Panda Global sent over an engineering sample for me to test out before the device officially goes into production. I’m not going to dwell on the build quality, as clearly it’s not a finished product. But from playing around with it, it works just as Panda Global detailed in its Kickstarter video.
You place your Switch on the dock and plug in your GameCube controller. It’s literally that simple.
Using the Switch on the dock felt as responsive as playing on a television. And really, with a competitive game like Smash, that’s all any player could really ask for.
I took it to Waypoint Cafe in lower Manhattan to see what other Smash players thought of the device. It was a rainy night and the streets were still covered in snow, so not many people showed up for the tournament. But for those that were there, they immediately could see the benefits of having the Ultimate GameCube adapter when wanting to play friendlies with passersby.
Other players didn’t notice any input lag either. The real hurdle was adjusting to the tiny screen of the Switch.
Speaking to Bryan Battle, the event coordinator at Waypoint Cafe, he immediately saw the benefit of having the device and said he could see himself buying a few Ultimate GameCube Adapters for the venue. Not only could he give it out as portable setups for when all other televisions and monitors were taken, but with a cable, it can connect to a standard Switch dock and act as a regular GameCube controller adapter.
I will say, the only downside to the current prototype sample is that there’s no angle adjustability.
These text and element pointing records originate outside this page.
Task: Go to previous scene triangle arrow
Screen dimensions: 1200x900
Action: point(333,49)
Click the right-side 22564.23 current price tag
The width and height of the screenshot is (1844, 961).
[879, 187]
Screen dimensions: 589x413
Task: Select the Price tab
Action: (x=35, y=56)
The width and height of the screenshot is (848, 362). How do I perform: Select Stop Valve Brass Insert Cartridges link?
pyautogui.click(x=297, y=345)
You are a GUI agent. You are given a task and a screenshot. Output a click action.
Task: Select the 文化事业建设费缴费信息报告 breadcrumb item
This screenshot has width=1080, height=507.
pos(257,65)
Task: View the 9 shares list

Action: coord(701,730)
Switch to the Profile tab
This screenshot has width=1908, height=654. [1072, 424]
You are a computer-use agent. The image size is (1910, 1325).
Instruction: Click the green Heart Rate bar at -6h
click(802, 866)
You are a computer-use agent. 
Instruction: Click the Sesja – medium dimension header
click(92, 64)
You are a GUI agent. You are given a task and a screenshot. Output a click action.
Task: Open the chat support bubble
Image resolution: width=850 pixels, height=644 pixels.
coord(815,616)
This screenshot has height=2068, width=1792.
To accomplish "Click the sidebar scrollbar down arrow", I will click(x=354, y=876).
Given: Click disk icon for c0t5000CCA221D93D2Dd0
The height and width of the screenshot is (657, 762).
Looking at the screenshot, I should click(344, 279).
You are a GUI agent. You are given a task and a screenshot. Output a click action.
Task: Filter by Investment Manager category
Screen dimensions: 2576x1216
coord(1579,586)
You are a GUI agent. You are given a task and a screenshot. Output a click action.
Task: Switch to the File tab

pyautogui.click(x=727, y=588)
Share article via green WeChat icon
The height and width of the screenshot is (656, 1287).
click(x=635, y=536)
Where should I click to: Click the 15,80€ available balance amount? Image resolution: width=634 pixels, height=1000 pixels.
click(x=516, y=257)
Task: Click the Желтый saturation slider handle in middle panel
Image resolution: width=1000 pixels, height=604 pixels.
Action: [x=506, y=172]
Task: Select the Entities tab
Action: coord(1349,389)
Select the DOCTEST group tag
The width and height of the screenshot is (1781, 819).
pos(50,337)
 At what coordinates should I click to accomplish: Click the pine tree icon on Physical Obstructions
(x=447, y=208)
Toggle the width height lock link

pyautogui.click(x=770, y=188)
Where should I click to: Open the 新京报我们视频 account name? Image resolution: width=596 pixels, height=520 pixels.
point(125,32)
This means that if a table sits too low or too high, then viewing angles will be limited on an already tiny screen.
Adjustable angles are currently set as a stretch goal for the Ultimate GameCube Adapter, and as of publishing, the team is only $25,000 away of hitting that goal. But if the team falls short, then having this device ship without adjustability could be seen as a massive flaw of an otherwise great product idea.
The Ultimate GameCube Adapter is aiming to launch this July for around $50.